Equipment loans are a straightforward type of business loan that don’t require many fees outside common business loan fees. Some equipment loan fees you might see on your loan agreement:

  • Origination fee. Initial cost charged to review your loan application. Often between 2 to 5 percent of the loan amount.
  • Appraisal fee. Fee to determine the true value of your equipment. Could cost a few hundred dollars to appraise one or two pieces of equipment or several thousand dollars to review multiple types of equipment.
  • Documentation fee. A generic administrative fee used to cover the costs of processing a loan. Usually a flat fee, such as $150. 

Down payment

Many lenders require a down payment between 10 percent to 20 percent of the loan amount. If you financed $50,000 of equipment with a 20 percent down payment, you’d need to put $10,000 down for the loan.

The down payment can add significant upfront costs to an equipment loan. But it might lower your interest rate, saving you in the long run.

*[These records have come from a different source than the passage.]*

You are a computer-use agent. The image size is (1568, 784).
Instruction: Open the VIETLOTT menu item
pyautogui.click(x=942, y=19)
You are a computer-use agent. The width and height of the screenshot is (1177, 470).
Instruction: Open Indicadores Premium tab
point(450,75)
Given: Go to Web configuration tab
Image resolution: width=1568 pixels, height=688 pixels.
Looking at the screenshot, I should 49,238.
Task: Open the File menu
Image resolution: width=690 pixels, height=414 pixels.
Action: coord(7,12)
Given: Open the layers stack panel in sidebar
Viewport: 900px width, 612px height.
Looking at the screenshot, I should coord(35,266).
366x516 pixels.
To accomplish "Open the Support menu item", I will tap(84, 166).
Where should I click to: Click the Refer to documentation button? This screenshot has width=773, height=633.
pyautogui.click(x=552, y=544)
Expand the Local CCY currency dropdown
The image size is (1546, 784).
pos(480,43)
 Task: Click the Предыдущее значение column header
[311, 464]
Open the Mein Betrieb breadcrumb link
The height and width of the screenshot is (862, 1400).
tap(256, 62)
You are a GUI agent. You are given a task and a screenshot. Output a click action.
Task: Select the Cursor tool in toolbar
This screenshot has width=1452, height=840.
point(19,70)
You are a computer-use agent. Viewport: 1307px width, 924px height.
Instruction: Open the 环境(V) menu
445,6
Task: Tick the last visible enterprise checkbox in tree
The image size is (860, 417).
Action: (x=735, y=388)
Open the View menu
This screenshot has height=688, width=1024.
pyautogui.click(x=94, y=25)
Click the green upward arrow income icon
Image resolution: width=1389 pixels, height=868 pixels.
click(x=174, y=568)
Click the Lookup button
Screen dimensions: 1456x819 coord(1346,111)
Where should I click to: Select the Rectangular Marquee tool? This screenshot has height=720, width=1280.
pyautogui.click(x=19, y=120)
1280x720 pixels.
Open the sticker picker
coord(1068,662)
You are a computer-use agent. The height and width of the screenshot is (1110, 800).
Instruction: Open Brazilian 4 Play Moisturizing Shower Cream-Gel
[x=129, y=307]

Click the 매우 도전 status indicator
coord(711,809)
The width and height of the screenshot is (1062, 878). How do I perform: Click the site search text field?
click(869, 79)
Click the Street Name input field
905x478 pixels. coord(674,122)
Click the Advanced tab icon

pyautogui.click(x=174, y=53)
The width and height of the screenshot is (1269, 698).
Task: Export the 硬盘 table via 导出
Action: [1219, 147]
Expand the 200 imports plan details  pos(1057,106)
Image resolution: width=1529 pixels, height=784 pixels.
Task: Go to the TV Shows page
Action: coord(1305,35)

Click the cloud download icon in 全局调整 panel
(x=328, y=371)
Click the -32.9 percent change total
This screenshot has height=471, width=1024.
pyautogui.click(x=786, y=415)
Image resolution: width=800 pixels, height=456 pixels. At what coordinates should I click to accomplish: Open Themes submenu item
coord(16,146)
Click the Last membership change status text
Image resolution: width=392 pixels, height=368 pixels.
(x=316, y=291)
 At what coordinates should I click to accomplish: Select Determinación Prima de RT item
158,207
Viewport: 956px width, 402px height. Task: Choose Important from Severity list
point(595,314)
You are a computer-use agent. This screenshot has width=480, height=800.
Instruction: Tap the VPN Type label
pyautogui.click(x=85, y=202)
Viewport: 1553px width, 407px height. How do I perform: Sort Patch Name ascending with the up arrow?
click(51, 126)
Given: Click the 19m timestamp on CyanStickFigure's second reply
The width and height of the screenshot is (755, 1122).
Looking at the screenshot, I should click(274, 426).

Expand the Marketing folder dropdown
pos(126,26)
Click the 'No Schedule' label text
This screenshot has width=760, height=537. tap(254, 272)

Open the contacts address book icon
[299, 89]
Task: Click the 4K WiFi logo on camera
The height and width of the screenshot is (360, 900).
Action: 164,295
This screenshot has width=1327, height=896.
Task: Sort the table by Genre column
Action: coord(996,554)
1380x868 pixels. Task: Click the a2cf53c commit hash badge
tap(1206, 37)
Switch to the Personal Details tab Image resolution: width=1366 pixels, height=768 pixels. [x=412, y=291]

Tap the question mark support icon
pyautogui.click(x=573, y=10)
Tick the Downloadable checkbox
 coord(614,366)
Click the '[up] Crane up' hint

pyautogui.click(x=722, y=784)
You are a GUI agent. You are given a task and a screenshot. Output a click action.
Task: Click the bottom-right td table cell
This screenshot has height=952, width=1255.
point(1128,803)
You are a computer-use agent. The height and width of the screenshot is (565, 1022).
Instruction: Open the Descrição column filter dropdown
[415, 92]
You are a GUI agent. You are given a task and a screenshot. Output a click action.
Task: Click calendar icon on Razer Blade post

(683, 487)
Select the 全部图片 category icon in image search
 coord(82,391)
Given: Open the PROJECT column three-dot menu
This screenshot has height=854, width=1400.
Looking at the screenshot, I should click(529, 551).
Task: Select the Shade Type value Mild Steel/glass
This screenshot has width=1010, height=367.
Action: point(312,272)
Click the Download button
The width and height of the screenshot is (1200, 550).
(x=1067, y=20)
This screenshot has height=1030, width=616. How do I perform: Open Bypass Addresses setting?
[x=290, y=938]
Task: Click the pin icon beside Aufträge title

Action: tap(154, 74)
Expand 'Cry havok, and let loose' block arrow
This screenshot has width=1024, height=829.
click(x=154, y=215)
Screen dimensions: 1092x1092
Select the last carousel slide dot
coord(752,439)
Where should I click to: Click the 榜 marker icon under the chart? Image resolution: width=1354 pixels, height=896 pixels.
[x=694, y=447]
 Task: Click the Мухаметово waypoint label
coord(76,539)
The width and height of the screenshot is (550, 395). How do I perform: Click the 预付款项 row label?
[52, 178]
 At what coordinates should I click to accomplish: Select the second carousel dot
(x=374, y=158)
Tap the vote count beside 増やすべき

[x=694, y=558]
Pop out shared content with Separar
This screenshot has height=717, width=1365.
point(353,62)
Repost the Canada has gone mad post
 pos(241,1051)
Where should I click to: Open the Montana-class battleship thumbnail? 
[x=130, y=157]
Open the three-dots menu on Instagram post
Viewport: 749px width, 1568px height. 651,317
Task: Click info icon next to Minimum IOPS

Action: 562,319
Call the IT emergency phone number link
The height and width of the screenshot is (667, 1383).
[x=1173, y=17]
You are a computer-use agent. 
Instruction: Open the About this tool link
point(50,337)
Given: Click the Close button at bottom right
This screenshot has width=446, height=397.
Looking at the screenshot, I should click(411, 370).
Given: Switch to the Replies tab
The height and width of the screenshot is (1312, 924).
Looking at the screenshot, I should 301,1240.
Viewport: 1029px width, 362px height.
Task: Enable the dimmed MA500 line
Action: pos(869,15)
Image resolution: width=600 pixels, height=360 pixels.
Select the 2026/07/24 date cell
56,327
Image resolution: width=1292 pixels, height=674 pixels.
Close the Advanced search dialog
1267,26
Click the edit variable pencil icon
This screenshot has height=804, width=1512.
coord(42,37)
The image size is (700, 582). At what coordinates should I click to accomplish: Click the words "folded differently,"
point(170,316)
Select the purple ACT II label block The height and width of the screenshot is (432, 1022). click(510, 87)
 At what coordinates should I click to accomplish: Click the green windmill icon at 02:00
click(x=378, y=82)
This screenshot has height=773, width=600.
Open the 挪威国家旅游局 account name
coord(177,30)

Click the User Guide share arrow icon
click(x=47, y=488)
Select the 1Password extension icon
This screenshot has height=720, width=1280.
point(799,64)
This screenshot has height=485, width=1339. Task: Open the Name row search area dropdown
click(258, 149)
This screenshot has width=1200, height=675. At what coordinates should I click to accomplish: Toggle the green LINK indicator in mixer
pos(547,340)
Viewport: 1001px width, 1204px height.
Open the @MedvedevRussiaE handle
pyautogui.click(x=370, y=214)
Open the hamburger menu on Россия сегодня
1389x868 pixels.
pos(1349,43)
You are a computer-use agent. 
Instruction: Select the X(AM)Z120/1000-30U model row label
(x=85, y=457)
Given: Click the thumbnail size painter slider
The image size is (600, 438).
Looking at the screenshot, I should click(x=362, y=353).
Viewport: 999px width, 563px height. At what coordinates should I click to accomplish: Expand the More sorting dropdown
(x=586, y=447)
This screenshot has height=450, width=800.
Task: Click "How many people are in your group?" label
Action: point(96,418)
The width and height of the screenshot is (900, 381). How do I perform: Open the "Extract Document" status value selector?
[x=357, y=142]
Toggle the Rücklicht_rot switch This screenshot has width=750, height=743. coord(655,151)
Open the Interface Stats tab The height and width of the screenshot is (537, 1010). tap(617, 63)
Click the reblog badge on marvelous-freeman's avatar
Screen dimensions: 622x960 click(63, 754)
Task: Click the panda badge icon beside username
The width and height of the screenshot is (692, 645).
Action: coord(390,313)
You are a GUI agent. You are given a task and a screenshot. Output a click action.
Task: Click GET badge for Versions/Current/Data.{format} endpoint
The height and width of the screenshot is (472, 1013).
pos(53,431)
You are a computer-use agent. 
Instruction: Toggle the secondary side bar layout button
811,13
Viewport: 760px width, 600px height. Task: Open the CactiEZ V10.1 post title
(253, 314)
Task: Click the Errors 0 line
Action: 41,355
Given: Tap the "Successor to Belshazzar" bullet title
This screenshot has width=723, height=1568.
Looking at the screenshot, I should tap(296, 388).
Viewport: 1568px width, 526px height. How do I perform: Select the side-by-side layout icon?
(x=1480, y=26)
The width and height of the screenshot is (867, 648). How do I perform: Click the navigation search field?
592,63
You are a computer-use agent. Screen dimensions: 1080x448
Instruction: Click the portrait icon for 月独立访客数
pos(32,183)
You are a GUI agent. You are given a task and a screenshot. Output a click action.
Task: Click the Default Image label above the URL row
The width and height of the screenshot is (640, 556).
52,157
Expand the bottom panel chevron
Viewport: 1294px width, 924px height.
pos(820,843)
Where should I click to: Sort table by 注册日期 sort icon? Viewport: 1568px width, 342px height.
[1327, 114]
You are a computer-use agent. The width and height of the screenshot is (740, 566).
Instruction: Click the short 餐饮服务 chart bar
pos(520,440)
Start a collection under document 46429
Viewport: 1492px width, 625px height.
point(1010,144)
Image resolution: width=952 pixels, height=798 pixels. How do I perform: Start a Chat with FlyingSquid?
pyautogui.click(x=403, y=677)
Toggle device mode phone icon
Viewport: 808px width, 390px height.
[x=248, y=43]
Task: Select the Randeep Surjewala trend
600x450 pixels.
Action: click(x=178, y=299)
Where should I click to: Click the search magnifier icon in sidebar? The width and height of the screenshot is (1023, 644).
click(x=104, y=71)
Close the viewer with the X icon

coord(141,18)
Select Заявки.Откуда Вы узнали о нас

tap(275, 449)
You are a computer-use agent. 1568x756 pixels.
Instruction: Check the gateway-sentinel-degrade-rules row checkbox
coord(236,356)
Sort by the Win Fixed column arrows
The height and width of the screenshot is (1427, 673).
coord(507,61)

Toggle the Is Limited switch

How to estimate the total cost of your equipment loans

When getting an equipment loan, you’ll want to know the full cost of the loan upfront so that you can work the monthly payment into your business budget. To do so, you’ll need to:

  • Estimate equipment costs. Start by getting estimates from the equipment vendors where you will buy your equipment. These estimates will help you know how much funding you’ll be requesting.
  • Research lender interest rates or factor rates. The next major factor that influences your equipment loan cost is the interest. Typical interest rates are a percentage and are calculated on the current balance of the loan. On the other hand, factor rates are a decimal like 1.10 or 1.50 that gets multiplied by the entire loan up front. Factor rates often result in higher loan costs because the fee typically converts to a high interest rate.
  • Calculate costs over the repayment term. When using interest rates, the repayment term is the amount of time you’ll pay interest on the loan, a crucial factor in determining costs. You would need to calculate the interest you’ll pay over the entire length of the term.
  • Add additional loan fees. Once you’ve figured out the loan amount and interest, you’ll want to add other loan fees, which can vary by the lender. For example, some lenders charge an origination fee as a percentage of the loan amount. You’ll also want to consider the down payment for the loan. Add these fees to the loan amount and total interest to get your final estimate.
Bankrate insight
Use a business loan calculator to estimate your monthly payments and interest over your preferred repayment term. Doing so will ensure you know the cost of your equipment loan before you sign the loan agreement.

Bottom line

The total equipment loan cost depends heavily on the equipment you’re buying as well as your creditworthiness as a business, among other factors. The price of the equipment is directly related to the amount you’ll borrow for the loan, and the interest gets calculated by that principal loan amount.

Then, the lender you choose will set an interest rate based on your cash flow and credit history. The higher the interest rate, the more you’ll pay in interest over the life of the loan. In general, equipment loans tend to offer lower interest rates than other loans since they’re secured by the equipment.